Jour de peine
— Qu’est-ce qui ne va pas, Leyli? Vous êtes jolie. Vous avez trois jolis enfants. Bamby, Alpha, Tidiane. Vous vous en êtes bien sortie.
— Bien sortie ? Ce sont les apparences, tout ça. Du vent. Non, oh non, nous ne formons pas une jolie famille. Il nous manque l’essentiel. — Un papa? Leyli lâcha un petit rire. — Non, non. Un papa, ou même plusieurs, on peut bien s’en passer, tous les quatre. — Qu’est-ce qu’il vous manque, alors ? Les yeux de Leyli s’entrouvrirent, comme un store qui laisse filtrer un rayon de soleil et éclaire une chambre sombre, transforme en étoiles la poussière.
— Vous êtes bien indiscret, cher monsieur. On se connaît à peine, et vous croyez que je vais vous révéler mon plus grand secret?
Il ne répondit rien. Le store des yeux de Leyli s’était déjà refermé, replongeant l’alcôve dans l’obscurité. Elle se tourna vers la mer, cracha sa fumée pour noircir les nuages.
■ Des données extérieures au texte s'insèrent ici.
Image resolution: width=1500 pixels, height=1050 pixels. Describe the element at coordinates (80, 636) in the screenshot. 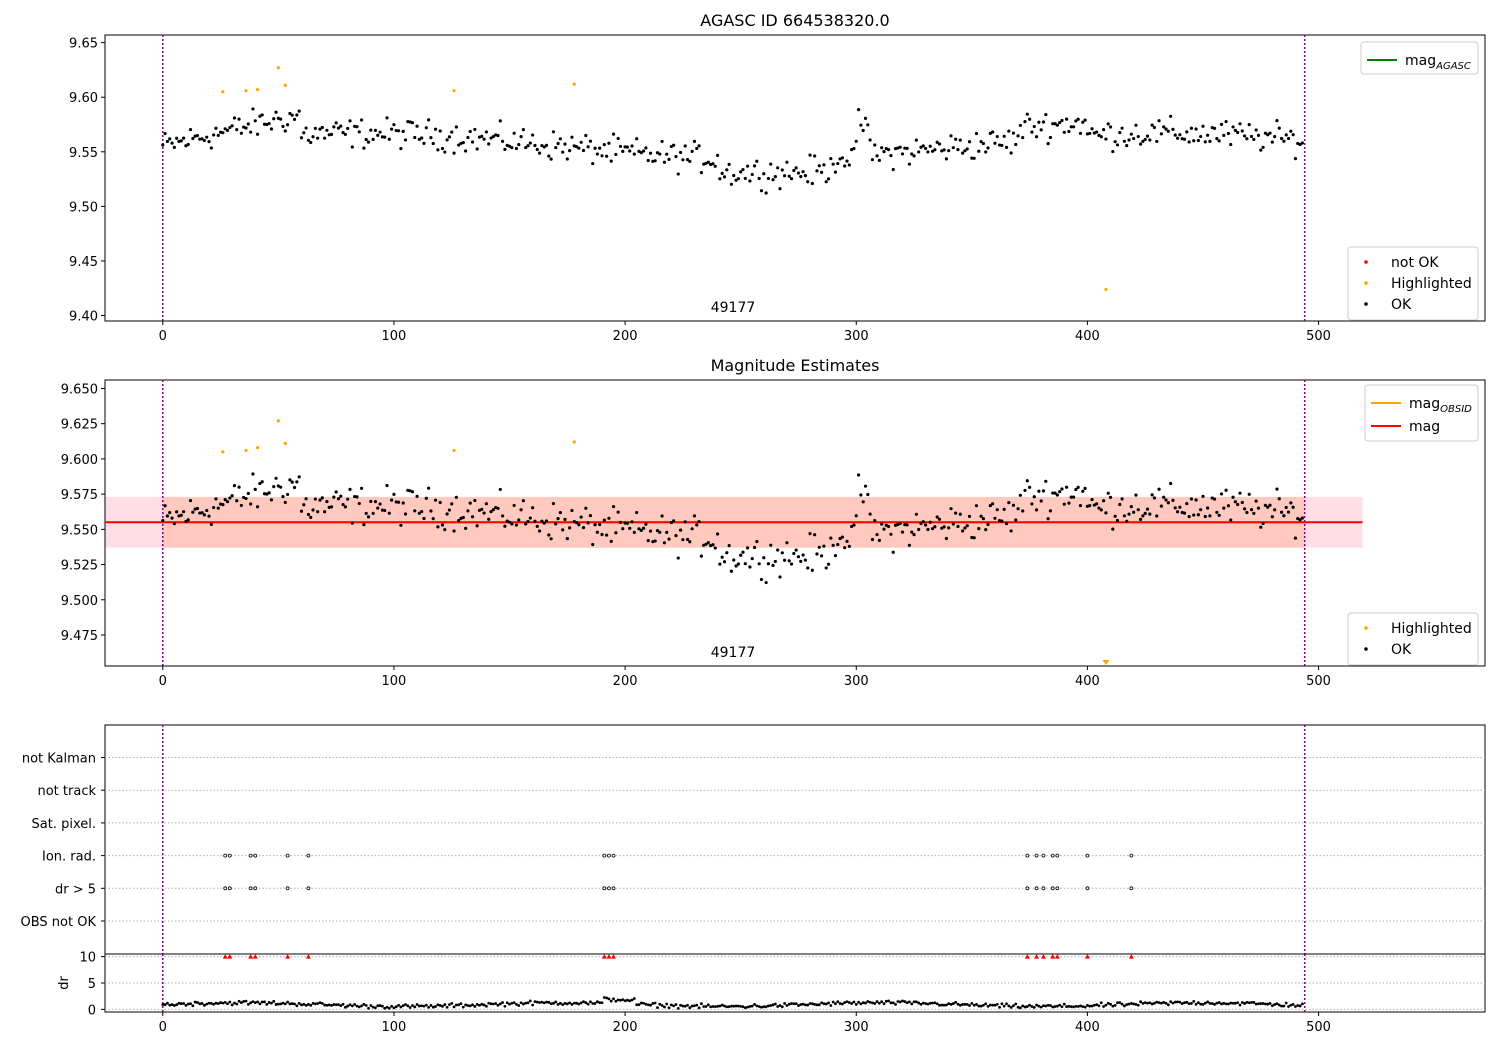

I see `magnitude-ytick-label: 9.475` at that location.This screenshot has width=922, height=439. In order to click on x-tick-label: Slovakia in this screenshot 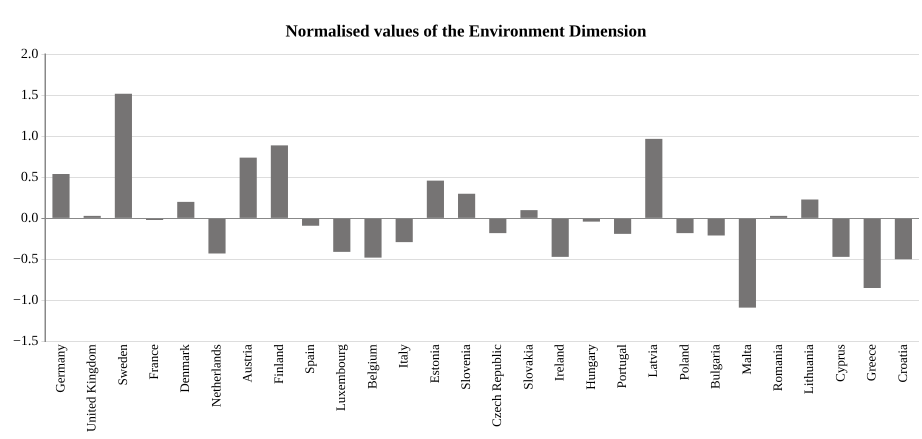, I will do `click(528, 367)`.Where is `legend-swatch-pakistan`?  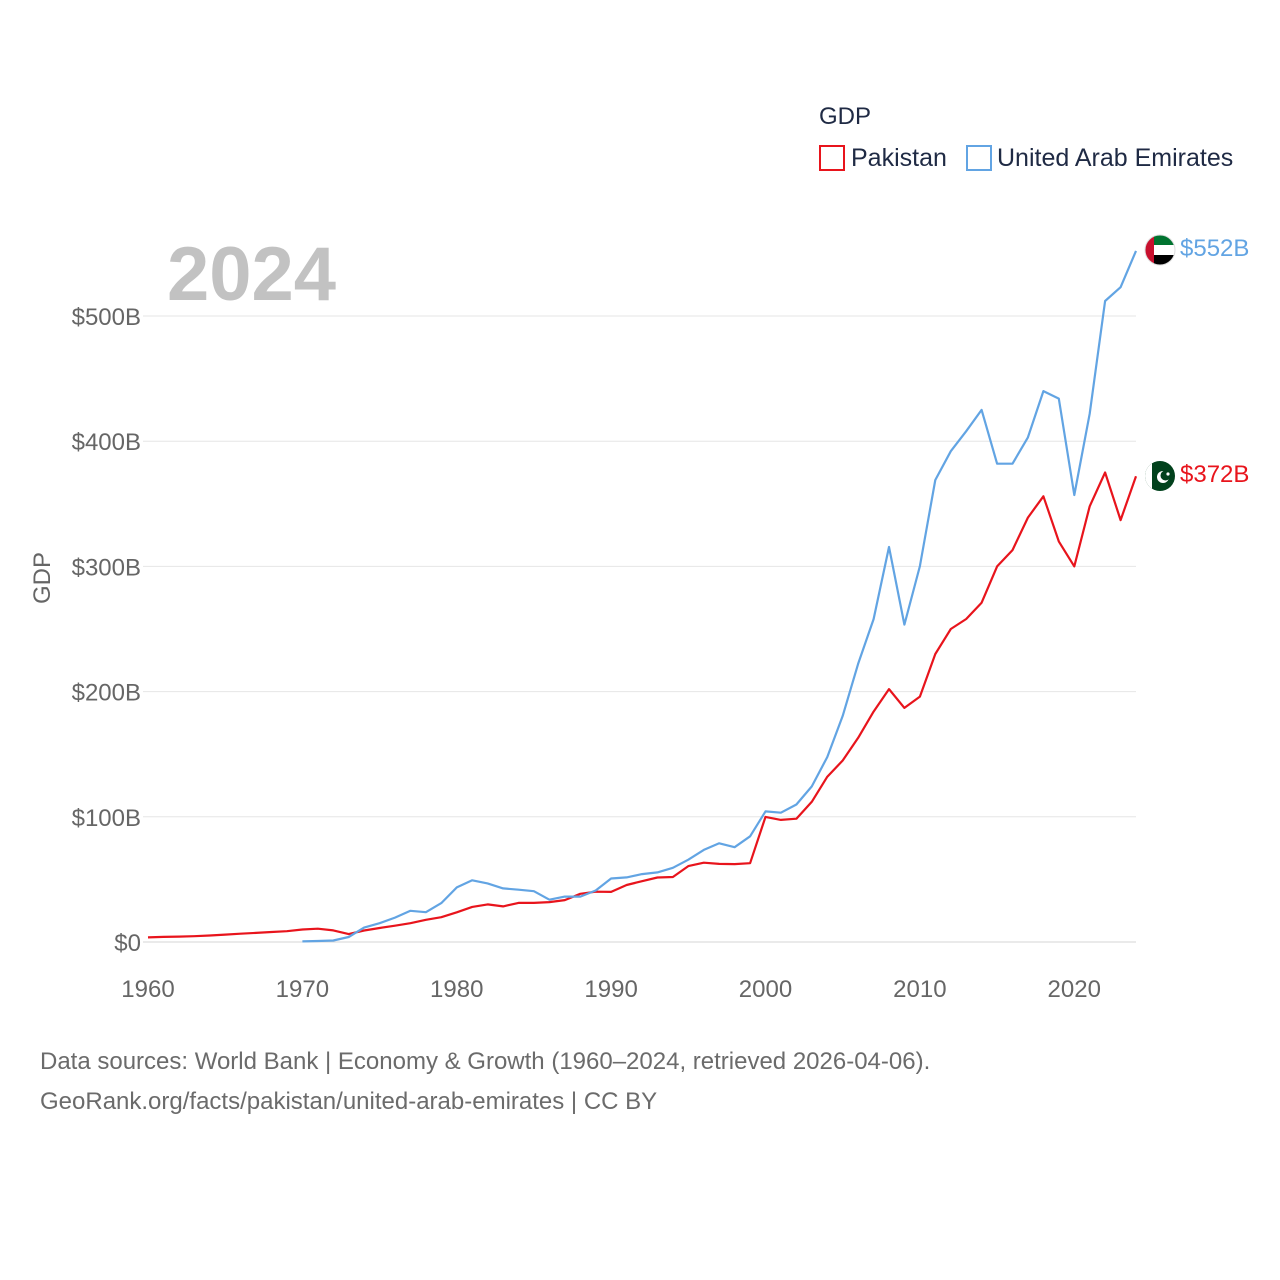
legend-swatch-pakistan is located at coordinates (832, 158).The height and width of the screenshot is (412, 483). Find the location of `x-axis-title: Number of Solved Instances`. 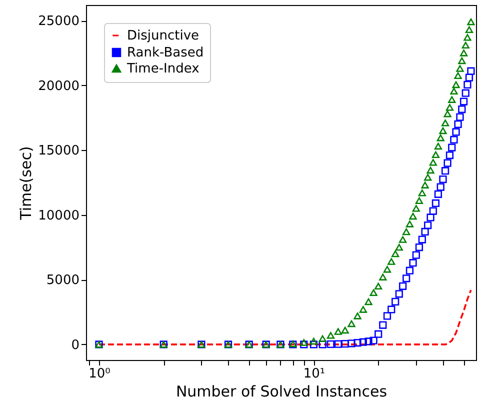

x-axis-title: Number of Solved Instances is located at coordinates (282, 391). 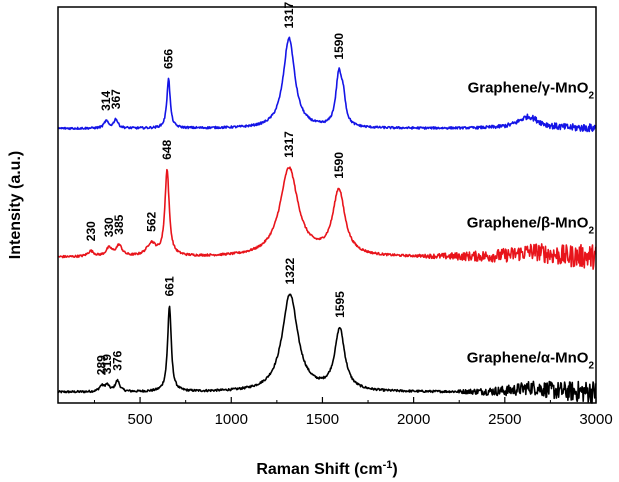 What do you see at coordinates (16, 205) in the screenshot?
I see `y-axis-title: Intensity (a.u.)` at bounding box center [16, 205]. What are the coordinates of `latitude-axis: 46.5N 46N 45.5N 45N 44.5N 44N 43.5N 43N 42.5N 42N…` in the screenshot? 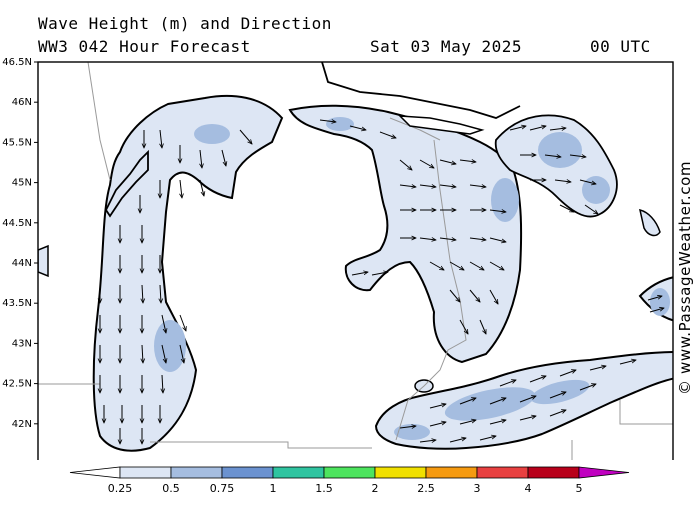 It's located at (20, 258).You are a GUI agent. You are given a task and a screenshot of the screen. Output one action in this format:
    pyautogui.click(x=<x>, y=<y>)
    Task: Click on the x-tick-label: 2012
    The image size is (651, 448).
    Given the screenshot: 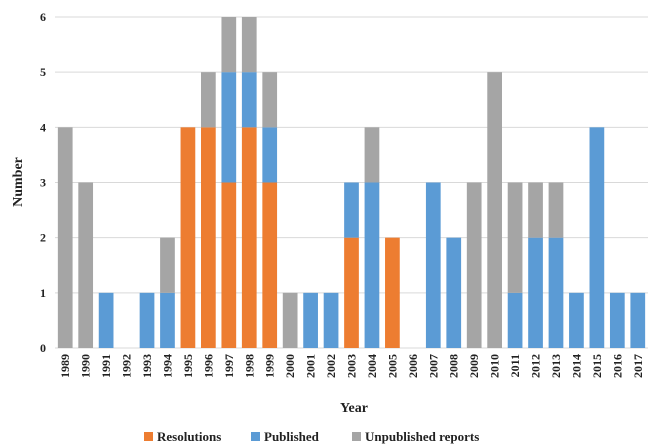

— C’est davantage qu’un secret, monsieur le petit curieux. C’est une malédiction. Je suis une mauvaise mère. Mes trois enfants sont condamnés. Mon seul espoir est que l’un d’eux, l’un d’eux peut-être, échappe au sortilège. Elle ferma les yeux. Il demanda encore : — Qui l’a lancé, ce sortilège ? Derrière le volet clos de ses paupières gronda l’éclair. — Vous. Moi. La terre entière. Personne n’est innocent dans cette affaire.